◆ **本文セクション**:
◇ ◇ ◇ ◇

民法(親権関連規定)

〈民法親権等に関する規定まとめ〉
民法820条(監護及び教育の権利義務)
親権を行う者は、子の利益のために子の監護及び教育をする権利を有し、義務を負う。

民法821条(居所の指定)
子は、親権を行う者が指定した場所に、その居所を定めなければならない。

民法822条(懲戒)
親権を行う者は、第820条の規定による監護及び教育に必要な範囲内でその子を懲戒することができる。

民法823条の1(職業の許可)
子は、親権を行う者の許可を得なければ、職業を営むことができない。

民法824条(財産の管理及び代表)
親権を行う者は、子の財産を管理し、かつ、その財産に関する法律行為についてその子を代表する。
ただし、その子の行為を目的とする債務を生ずべき場合には、本人の同意を得なければならない。

民法827条(財産の管理における注意義務)
親権を行う者は、自己のためにするのと同一の注意をもって、その管理権を行使しなければならない。

→親権は親子関係に基づく法的効果のこと。親権には、1、身上監護権(820条)と2、財産管理権(824条)に分類できる。

◇ ◇ ◇ ◇

親権に関する民法規定の本文を、「民法824条(財産の管理及び代表)」の語句から書き始め、「権を行使しなければならない。」の語句まで来たら止め、その範囲を一字一句違えずに書き写してください。

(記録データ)

◇ ◇ ◇ ◇

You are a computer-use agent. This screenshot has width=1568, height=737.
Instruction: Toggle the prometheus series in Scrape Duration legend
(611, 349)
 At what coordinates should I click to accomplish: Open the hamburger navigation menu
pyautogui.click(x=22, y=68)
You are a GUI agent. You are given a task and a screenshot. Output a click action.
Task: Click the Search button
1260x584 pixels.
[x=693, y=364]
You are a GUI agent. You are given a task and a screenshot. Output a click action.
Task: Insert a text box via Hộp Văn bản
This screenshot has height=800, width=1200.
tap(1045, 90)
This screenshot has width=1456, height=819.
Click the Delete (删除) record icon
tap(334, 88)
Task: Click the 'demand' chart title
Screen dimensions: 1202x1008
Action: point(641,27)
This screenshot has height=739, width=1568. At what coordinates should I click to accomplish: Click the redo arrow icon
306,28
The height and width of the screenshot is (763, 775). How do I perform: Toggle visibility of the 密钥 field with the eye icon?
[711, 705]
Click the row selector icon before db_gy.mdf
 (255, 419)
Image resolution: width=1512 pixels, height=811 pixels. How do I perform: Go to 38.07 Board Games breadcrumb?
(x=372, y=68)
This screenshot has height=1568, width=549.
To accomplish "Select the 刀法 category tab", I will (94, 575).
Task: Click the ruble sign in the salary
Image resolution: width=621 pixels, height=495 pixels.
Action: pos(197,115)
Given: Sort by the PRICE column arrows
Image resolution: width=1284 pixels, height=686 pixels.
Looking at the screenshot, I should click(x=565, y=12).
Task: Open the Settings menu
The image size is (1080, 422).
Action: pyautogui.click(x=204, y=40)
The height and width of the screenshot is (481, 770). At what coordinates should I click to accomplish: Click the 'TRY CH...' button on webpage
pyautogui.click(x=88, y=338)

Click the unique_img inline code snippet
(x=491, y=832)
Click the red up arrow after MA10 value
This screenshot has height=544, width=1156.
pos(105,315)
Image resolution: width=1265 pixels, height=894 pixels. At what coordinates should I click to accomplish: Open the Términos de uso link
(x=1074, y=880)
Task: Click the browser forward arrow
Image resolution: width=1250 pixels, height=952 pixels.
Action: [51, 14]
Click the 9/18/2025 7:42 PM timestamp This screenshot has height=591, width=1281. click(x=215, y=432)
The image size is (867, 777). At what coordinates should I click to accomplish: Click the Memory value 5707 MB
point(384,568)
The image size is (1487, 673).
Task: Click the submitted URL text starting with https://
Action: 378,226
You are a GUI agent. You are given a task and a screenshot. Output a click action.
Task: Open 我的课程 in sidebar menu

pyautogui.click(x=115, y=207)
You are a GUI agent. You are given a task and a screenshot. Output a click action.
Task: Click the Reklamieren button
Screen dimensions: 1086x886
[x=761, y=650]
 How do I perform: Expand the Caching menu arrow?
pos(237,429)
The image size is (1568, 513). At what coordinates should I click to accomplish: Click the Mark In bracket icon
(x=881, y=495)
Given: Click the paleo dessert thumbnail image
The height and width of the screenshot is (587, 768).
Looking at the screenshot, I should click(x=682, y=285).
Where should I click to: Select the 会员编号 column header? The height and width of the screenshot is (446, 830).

◇ ◇ ◇ ◇

◆ **本演習の出力**:
民法824条(財産の管理及び代表)
親権を行う者は、子の財産を管理し、かつ、その財産に関する法律行為についてその子を代表する。
ただし、その子の行為を目的とする債務を生ずべき場合には、本人の同意を得なければならない。

民法827条(財産の管理における注意義務)
親権を行う者は、自己のためにするのと同一の注意をもって、その管理権を行使しなければならない。